Robert Lucas de Pearsall

Robert Lucas Pearsall by Philippa Swinnerton Hughes (née Pearsall)[1]

Robert Lucas Pearsall (14 March 1795 – 5 August 1856) was an English composer.

Biography

Pearsall was born at Clifton in Bristol on 14 March 1795 into a wealthy Quaker family. His father, Richard Pearsall (died 1813), was an army officer and amateur musician. He was privately educated.[2]

In 1816 Pearsall's mother, Elizabeth (née Lucas), bought the Pearsall family's home at Willsbridge, Gloucestershire from her brother-in-law, Thomas Pearsall. Thomas had been ruined by the failure of the iron mill that had been the family's business since 1712. However, after the death of his mother in 1837, Pearsall sold Willsbridge House.

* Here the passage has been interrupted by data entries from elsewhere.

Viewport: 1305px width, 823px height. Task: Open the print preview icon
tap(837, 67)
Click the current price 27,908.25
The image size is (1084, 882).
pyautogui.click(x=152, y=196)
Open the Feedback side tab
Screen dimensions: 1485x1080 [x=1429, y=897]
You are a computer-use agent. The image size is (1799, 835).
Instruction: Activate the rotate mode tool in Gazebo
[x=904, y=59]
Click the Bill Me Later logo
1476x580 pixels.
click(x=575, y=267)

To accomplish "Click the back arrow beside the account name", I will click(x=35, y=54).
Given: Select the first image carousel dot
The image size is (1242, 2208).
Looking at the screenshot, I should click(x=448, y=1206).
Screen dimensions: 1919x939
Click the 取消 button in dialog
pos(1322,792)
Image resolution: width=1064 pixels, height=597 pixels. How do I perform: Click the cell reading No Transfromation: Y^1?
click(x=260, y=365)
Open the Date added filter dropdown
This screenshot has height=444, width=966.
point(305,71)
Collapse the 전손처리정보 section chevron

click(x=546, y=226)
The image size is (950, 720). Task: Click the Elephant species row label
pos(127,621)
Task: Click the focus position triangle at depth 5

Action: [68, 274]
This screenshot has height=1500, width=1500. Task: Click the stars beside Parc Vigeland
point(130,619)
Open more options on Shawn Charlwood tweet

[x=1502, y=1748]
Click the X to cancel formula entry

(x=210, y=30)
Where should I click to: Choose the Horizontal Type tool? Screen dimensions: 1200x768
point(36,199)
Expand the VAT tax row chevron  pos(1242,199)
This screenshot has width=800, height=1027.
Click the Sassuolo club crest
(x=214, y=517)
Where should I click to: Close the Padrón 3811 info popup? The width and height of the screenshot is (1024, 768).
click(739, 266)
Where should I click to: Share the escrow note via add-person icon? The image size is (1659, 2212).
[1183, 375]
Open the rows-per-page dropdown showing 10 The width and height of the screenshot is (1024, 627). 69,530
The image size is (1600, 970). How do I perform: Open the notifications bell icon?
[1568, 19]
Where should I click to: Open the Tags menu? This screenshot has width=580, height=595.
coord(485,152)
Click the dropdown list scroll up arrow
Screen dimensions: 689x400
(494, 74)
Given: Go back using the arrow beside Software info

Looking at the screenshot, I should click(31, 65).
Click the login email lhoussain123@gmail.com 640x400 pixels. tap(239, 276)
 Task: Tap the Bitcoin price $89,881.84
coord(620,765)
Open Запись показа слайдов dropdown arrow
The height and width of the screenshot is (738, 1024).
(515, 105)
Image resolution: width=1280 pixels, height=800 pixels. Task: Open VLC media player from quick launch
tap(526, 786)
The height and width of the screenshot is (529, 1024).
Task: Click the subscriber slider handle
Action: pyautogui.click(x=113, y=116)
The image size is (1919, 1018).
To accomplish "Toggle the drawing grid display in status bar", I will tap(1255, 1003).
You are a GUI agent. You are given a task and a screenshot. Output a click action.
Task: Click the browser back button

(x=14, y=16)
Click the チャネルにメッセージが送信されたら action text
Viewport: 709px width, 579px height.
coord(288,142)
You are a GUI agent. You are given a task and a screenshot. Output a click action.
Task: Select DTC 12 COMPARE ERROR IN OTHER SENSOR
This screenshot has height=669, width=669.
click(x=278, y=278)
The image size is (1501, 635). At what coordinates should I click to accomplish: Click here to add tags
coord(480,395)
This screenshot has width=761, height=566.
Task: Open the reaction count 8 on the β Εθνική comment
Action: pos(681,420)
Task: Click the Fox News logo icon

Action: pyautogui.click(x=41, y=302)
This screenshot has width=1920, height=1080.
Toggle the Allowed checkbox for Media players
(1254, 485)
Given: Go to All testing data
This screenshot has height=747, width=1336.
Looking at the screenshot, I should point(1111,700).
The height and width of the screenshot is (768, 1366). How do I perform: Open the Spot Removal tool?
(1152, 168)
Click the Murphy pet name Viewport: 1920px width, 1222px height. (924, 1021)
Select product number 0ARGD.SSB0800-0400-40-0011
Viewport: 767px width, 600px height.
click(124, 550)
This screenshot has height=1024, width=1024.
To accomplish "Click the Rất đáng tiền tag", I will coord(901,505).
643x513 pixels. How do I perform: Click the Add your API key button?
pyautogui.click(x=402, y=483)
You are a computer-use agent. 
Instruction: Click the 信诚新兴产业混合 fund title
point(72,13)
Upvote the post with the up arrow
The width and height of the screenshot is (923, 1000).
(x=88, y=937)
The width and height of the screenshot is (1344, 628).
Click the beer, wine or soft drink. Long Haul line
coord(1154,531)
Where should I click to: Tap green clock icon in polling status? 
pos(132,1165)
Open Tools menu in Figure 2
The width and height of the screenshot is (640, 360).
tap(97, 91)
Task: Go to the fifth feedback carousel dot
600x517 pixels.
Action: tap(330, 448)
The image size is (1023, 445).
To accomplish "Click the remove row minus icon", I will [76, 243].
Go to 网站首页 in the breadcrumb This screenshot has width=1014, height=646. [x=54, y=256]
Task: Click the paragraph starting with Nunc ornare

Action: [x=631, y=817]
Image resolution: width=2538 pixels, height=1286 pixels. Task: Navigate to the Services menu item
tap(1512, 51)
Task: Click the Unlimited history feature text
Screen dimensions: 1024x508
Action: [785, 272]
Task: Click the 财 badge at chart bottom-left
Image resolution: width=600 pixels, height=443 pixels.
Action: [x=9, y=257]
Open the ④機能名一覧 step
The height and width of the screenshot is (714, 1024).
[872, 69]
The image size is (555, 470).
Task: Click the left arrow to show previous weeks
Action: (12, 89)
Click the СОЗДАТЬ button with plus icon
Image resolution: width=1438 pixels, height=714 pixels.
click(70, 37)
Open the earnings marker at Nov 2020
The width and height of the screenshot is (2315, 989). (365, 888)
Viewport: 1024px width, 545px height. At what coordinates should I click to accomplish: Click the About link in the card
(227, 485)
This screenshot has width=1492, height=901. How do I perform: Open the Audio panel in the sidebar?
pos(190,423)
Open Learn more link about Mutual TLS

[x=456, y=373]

Despite the fact that he would never live there again, he regularly chose to be known in publications as 'Pearsall of Willsbridge'. As for Willsbridge Mill, it was later converted into a flour mill, and it stands to this day.[3]

Pearsall married Harriet Eliza Hobday in 1817. She was the daughter of a moderately successful portrait painter, William Armfield Hobday (1771–1831).[4] The couple had four children—two boys (although the first son died in infancy) and two girls—all of them born in Bristol. In their early years of marriage, Pearsall practised as a barrister in Bristol, but in 1825, he took his family to live abroad: first to Mainz, then to Karlsruhe (1830–42). In 1842, evidently after a long period of strain in their relationship, husband and wife separated. Pearsall used the money from the sale of the house at Willsbridge to buy the Wartensee Castle, a ruined medieval keep near Rorschach in Switzerland; immediately following his purchase of the castle, he spent several years restoring the keep and building a suite of apartments adjacent to it. He remained there until his death on 5 August 1856, and was buried in the vault of the castle's chapel. When the chapel was deconsecrated in 1957, his remains were removed and reinterred at the Roman Catholic church at Wilen-Wartegg.

Composer

Pearsall's move abroad brought opportunities to develop his interests as a composer. Although it seems likely he had some instruction, or at least received advice, in composition from the Austrian violinist and composer Joseph Panny, most of his early attempts would appear to have been self-taught. There is little evidence to support a claim made by Hubert Hunt that his early works included the Duetto buffo di due gatti, published under the pseudonym G Berthold and often attributed to Rossini. Though resident abroad, he kept in touch with his home city of Bristol. Pearsall's last visit to Willsbridge in 1836–37 coincided with the foundation and earliest meetings of the Bristol Madrigal Society, for which many of the madrigals and part songs he wrote in the period 1836–41 were composed. The success of his earliest works for the society encouraged him to write others, including 'The Hardy Norseman' and 'Sir Patrick Spens' (in ten parts), and eight-part settings of 'Great God of Love' and 'Lay a Garland'. His setting of 'In dulci jubilo' (in his original version for eight solo and five chorus parts) is still performed frequently at Christmas.[5]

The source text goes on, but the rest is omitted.